A wide range of topics
After the introductory session, the rest of the day was devoted to presentations by different EPFL labs, centers, platforms, and initiatives. Topics included greener data centers, fungi-based biodegradable materials, solar-driven fuel production, fighting coral-bleaching, and the effect of clouds on climate. Two MAKE projects managed by students addressed reuse of materials in construction works and a portable DNA analysis tool for studying biodiversity in the field.
During the third session, six EPFL-affiliated centers presented their initiatives towards a more sustainable world through coordination of research, partnerships with industry and government, and reaching out to the civil society.
Then seven projects of the Solutions4Sustainability initiative, funded by EPFL to serve as scale-up demonstrators on campus, presented their progress.

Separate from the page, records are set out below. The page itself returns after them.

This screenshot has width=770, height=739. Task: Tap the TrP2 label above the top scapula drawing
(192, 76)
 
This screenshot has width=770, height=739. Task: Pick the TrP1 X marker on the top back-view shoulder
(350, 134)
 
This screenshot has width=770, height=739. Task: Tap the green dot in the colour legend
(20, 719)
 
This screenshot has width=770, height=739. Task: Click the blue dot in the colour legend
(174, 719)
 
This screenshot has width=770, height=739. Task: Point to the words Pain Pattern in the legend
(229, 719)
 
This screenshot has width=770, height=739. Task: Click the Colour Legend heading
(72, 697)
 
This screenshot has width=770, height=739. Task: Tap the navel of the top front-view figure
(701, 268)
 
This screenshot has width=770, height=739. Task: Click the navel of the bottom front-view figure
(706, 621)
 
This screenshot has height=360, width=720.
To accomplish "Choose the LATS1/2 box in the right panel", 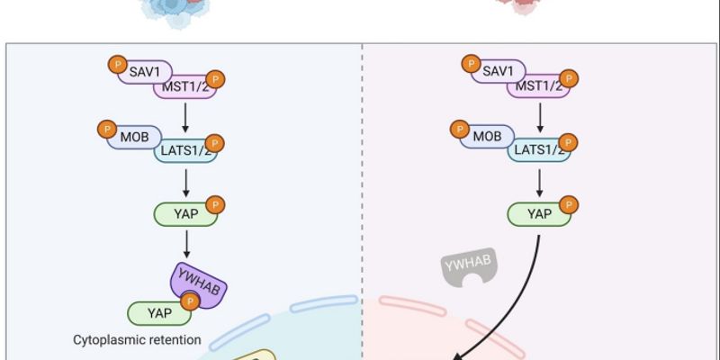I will click(538, 149).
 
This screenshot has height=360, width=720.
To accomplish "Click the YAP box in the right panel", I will click(538, 213).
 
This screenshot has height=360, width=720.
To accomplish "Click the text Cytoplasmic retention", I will click(137, 340).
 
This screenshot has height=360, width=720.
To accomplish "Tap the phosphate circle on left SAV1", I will click(116, 64).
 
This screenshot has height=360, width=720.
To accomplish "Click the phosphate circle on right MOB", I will click(460, 129).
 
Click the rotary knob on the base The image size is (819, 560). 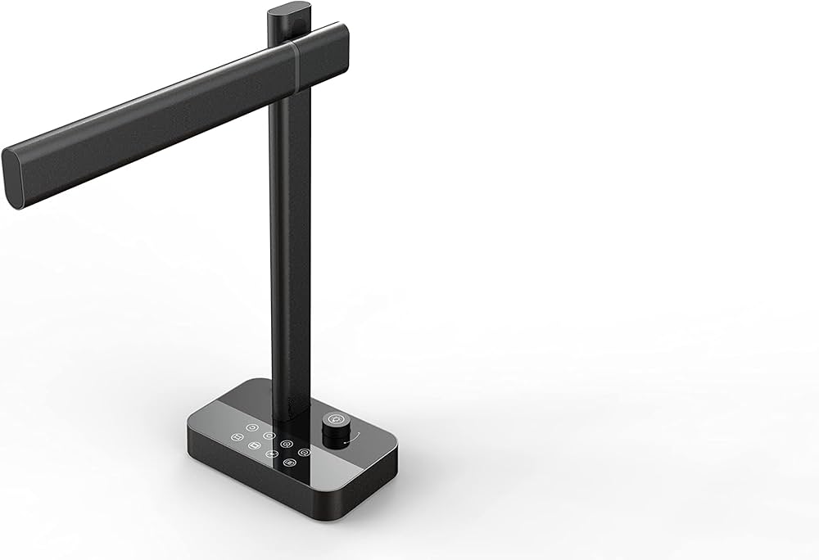point(336,434)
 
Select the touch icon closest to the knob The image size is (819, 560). point(304,452)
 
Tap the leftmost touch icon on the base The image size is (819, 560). point(237,437)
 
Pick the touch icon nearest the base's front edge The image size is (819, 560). point(289,463)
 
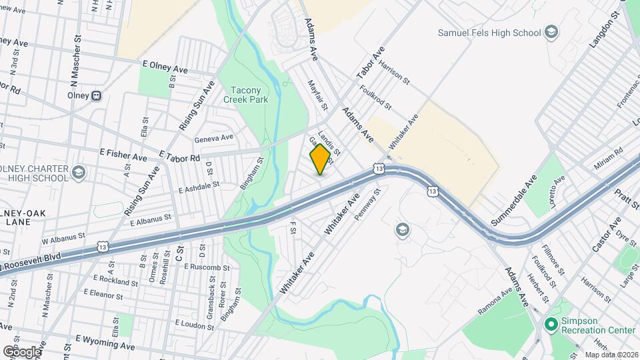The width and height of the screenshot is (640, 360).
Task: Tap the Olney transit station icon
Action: (97, 95)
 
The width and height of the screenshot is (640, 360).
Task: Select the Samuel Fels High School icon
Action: (551, 32)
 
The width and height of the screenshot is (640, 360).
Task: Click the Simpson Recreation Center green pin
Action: (551, 324)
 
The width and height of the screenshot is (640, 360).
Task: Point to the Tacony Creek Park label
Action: (249, 95)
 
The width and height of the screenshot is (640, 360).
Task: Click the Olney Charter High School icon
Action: (79, 173)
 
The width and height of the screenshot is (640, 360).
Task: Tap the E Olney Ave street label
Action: (165, 69)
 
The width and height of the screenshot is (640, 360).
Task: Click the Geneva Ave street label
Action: (213, 139)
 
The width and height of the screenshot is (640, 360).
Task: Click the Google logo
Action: (22, 351)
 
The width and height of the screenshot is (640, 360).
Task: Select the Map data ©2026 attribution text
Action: (611, 355)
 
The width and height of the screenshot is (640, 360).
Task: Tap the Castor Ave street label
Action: (606, 234)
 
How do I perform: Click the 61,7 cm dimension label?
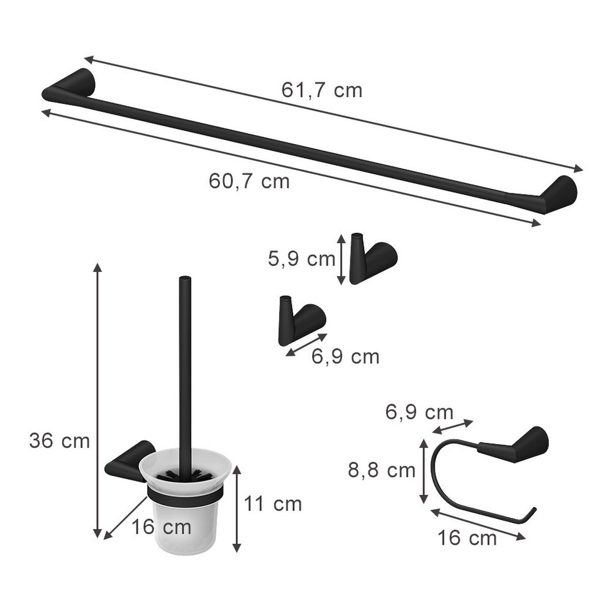pyautogui.click(x=322, y=90)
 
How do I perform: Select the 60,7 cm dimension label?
pyautogui.click(x=249, y=181)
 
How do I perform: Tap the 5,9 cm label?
pyautogui.click(x=301, y=259)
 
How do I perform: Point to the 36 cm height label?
pyautogui.click(x=59, y=441)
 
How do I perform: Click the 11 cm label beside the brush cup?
pyautogui.click(x=273, y=504)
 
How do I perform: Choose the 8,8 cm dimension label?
pyautogui.click(x=382, y=470)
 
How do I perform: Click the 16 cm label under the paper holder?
pyautogui.click(x=467, y=538)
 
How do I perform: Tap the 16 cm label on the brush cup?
pyautogui.click(x=161, y=526)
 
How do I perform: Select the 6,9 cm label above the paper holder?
pyautogui.click(x=419, y=411)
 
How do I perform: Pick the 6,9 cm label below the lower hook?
pyautogui.click(x=346, y=356)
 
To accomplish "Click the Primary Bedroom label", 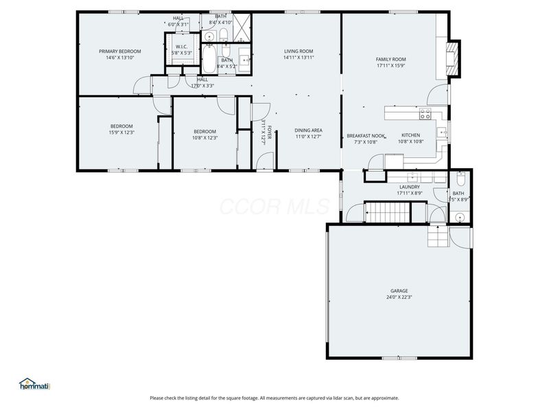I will (119, 52).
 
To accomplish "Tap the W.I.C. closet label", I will (182, 47).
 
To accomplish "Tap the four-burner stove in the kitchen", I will (425, 114).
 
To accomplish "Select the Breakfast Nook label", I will (365, 136).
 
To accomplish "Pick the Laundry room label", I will (409, 187).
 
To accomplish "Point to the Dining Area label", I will (308, 130).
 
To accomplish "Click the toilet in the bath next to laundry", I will (461, 180).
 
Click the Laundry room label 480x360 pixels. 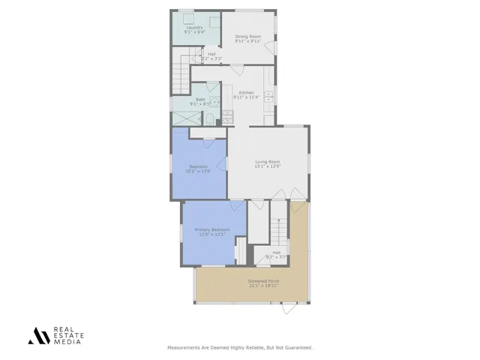[x=195, y=28]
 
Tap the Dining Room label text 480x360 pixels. [x=247, y=37]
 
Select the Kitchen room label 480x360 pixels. [x=246, y=93]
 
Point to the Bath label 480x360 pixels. [x=200, y=99]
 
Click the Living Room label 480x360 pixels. [x=267, y=161]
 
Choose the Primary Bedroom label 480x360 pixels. [x=212, y=230]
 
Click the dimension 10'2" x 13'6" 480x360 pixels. [x=198, y=171]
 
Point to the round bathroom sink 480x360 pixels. [x=213, y=104]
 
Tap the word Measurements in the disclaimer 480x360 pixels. [x=184, y=348]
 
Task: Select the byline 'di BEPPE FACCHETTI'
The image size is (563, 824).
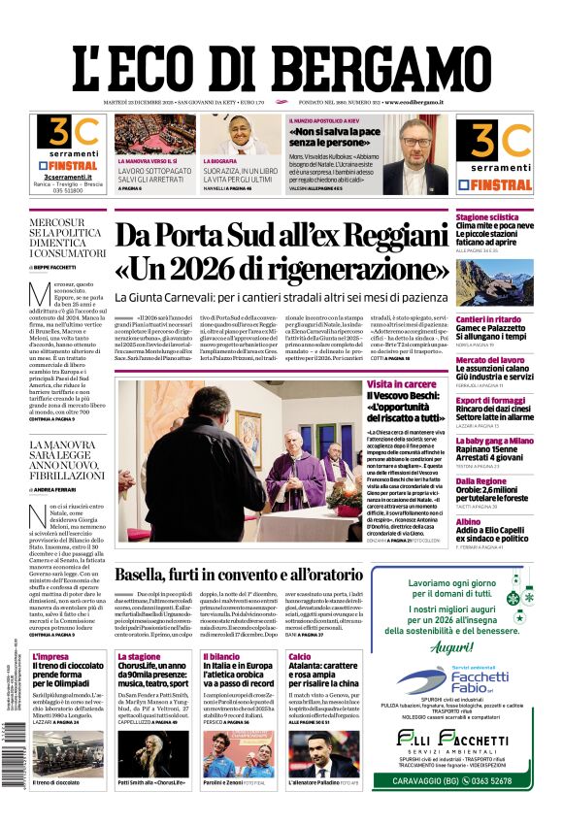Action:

The final word went to Prof. Harry Atwater, who was connected via videoconference from Caltech, USA, and presented two of his recent projects. Harry Atwater is a highly cited scientist and a serial entrepreneur in the green energy sector. First, he explained the role of oceans in maintaining the equilibrium of CO2 in the atmosphere and how removing CO2 from oceans may be the most optimal path for carbon capture. He presented a technology that removes CO2 in an efficient and clean manner and discussed how he is currently scaling it with the start-up Captura to remove a million tons of CO2 per year. He also explained how the captured CO2 can be further transformed into fuel using solar energy and presented the results on this topic on behalf of his group and collaborators.
“It was a fantastic day, in which we learned specifics on the climate crisis and how we could tackle some of the challenges. We also learned how much is done at EPFL and how much we are committed. I am very proud of the energy and effort we put on this!” concluded Anna Fontcuberta i Morral.